Autore: Redazione
15/06/2016

Gli anti ad blockers, chi sono e cosa fanno

Il Wall Street Journal prende in esame una serie di nuove società che fanno profitti “sbloccando” gli annunci con una promessa: aiutare gli editori a recuperare le revenue

Gli anti ad blockers, chi sono e cosa fanno

In un contesto di continua crescita dell’adozione dell’ad blocking, secondo PageFair sono 400 milioni le persone che lo usano solo da mobile, i publisher e le media company stanno sperimentando una serie di soluzioni per limitare l’impatto del fenomeno sul proprio business. Su questo tema è tornato ancora una volta il Wall Street Journal, sottolineando come ciò abbia dato vita a una nuova generazione di anti ad blockers, ossia company tecnologiche che guadagnano vendendo software in grado di detonare gli effetti dell’ad blocking. PageFair, Sourcepoint, Secret Media e Admiral sono alcune delle aziende attive in questo campo.
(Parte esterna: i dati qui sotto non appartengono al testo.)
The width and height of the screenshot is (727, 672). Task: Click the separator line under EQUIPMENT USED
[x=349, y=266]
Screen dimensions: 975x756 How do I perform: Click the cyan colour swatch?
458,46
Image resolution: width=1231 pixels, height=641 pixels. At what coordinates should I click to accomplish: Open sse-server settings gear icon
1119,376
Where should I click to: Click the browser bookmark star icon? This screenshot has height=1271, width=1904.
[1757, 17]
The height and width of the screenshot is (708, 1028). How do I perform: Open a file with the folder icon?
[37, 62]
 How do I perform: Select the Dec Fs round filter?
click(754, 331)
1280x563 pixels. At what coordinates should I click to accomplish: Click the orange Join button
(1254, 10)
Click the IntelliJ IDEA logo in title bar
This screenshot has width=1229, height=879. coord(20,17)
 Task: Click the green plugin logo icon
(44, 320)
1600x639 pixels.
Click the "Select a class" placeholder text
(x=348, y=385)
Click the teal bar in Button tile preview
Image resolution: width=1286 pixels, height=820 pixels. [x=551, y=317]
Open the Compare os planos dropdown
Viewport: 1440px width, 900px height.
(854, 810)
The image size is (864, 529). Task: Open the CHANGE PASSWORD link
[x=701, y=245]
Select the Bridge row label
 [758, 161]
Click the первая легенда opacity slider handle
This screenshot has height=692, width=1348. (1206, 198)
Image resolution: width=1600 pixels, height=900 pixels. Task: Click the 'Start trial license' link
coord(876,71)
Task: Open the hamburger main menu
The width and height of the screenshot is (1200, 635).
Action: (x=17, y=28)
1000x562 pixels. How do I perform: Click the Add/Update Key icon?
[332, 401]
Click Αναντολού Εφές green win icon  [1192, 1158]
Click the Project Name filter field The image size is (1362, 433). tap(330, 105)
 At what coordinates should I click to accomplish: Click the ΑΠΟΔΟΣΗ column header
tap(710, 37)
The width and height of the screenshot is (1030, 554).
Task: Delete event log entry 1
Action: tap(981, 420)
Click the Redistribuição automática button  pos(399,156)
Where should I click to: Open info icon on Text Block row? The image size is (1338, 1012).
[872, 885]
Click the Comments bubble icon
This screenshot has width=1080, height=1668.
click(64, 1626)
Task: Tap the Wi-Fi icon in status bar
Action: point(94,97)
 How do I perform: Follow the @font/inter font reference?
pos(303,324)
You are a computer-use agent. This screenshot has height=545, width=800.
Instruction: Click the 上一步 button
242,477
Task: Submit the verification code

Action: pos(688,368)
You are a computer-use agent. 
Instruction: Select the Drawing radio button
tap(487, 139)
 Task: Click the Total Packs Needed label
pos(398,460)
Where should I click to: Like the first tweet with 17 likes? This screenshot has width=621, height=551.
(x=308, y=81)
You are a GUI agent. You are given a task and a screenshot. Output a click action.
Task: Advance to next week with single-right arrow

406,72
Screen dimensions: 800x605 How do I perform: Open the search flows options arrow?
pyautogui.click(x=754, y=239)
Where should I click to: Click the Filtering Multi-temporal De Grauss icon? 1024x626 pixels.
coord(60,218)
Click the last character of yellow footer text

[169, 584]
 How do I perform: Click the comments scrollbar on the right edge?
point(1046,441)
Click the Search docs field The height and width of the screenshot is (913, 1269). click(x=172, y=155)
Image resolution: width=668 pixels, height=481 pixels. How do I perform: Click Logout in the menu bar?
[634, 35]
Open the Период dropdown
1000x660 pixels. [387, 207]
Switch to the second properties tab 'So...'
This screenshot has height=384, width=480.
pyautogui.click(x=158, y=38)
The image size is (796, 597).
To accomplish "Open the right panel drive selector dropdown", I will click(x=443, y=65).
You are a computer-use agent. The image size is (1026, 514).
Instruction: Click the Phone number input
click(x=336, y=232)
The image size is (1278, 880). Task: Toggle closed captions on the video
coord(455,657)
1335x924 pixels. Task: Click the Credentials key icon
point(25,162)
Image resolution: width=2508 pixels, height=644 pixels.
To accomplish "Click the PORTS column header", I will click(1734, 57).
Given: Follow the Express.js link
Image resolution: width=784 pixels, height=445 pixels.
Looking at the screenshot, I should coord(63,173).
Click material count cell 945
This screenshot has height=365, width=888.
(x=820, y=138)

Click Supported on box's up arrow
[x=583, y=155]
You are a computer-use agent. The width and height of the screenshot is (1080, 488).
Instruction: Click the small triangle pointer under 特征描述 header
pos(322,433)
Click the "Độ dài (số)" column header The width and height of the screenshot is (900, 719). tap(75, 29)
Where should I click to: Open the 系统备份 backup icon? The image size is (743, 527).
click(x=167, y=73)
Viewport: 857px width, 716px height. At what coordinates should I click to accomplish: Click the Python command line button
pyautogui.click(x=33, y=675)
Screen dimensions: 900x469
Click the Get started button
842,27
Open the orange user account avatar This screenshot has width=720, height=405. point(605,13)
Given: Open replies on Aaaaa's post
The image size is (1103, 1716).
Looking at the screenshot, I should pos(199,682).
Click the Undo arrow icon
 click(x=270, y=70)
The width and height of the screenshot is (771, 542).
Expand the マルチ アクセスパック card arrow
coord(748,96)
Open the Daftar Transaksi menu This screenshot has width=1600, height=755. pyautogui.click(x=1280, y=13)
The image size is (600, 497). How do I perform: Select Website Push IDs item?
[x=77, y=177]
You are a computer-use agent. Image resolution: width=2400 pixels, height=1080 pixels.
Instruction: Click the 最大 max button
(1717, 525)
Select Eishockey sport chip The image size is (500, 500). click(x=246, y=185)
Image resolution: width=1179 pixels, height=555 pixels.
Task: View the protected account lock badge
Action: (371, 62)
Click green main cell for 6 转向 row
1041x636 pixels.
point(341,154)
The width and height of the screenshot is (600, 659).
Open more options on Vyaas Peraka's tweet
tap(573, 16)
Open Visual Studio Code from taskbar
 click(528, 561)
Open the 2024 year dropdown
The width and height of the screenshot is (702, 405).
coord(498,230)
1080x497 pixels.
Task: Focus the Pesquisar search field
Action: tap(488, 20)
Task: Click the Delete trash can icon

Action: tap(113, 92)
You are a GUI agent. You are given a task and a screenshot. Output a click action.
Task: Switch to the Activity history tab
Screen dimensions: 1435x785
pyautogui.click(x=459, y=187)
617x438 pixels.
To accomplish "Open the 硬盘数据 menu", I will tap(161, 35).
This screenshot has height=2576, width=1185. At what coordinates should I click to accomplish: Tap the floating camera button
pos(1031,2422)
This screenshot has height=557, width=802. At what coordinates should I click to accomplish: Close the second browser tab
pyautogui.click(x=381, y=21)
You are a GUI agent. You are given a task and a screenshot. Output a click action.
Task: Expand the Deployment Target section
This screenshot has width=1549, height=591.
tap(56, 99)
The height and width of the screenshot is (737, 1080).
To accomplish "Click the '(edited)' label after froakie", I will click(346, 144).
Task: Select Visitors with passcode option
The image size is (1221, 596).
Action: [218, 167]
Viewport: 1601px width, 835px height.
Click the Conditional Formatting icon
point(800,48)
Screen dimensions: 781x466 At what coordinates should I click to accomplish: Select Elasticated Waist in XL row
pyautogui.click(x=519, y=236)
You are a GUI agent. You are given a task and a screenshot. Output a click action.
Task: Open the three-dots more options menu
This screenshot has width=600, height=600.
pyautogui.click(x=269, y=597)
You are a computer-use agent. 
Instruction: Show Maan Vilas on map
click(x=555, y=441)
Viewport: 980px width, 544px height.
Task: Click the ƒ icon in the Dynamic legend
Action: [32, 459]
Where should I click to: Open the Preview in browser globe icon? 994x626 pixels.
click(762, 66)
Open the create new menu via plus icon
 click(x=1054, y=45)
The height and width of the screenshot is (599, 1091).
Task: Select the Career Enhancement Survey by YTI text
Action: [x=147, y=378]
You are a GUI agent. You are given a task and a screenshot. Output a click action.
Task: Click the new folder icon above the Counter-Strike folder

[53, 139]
Con approcci differenti, tutte queste società, vere e proprie anti ad blockers, promettono agli editori una cosa: aiutarli a riprendersi le revenue bruciate a causa dell’uso di ad blocker.  

Gli anti ad blockers, chi sono e cosa fanno

Il caso Admiral

“Siamo convinti che la gratuità di internet sia in pericolo a causa dell’ad blocking, perciò questo tipo di soluzioni sono necessarie per invertire la rotta”, ha detto Dan Rua, ceo di Admiral, la company che ha di recente ricevuto un finanziamento da 2,5 milioni per costruire la propria piattaforma. La tecnologia di Admiral abilita i siti a mostrare inserzioni pubblicitarie agli utenti con ad blocking attivo, assicurando che siano veicolate sulle pagine web in modo tale da non poter essere rilevate dalla maggior parte dei software di ad blocking. Questa tattica si chiama anche “ad reinsertion”, perché permette di recuperare annunci che altrimenti non sarebbero stati erogati. Non solo: Rua ha dichiarato che Admiral sta lavorando su alcuni tool attraverso cui i publisher potranno invitare i propri visitatori a disabilitare gli ad blocker, offrendo anche la possibilità di pagare per i contenuti.  

Secret Media

Secret Media, azienda basata a New York, offre un servizio simile a quello di Admiral, ma tarato esclusivamente sulla pubblicità video. La startup sta già collaborando con oltre 450 editori americani ed europei, stando a quanto dichiarato dal ceo Frédéric Montagnon, che non ha però fornito alcun nome. L’appeal di questo genere di tecnologie per chi vende pubblicità online è abbastanza chiaro: Ovum stima che da qui al 2020 lo scenario più probabile prevede una perdita di 35 miliardi di dollari a causa del blocco degli annunci, anche se alcuni sostengono che il lavoro di queste aziende anti ad blockers non servirà a fermare il fenomeno.  

PageFair

La startup irlandese PageFair offre un servizio di recupero delle revenue, ma si distanzia dalla nozione di “ad reinsertion” dello stesso annuncio che è stato inizialmente bloccato. La strategia che la società sta adottando è quella di reinventare la pubblicità. PageFair, infatti, sta aiutando i publisher a mostrare ads in stile magazine, senza elementi animati e senza tracciare gli utenti. Oggi PageFair ha una decina di contratti attivi. In questo filone si inseriscono anche le operazioni di Secret Media, che sta aiutando i suoi partner a creare una esperienza pubblicitaria migliore.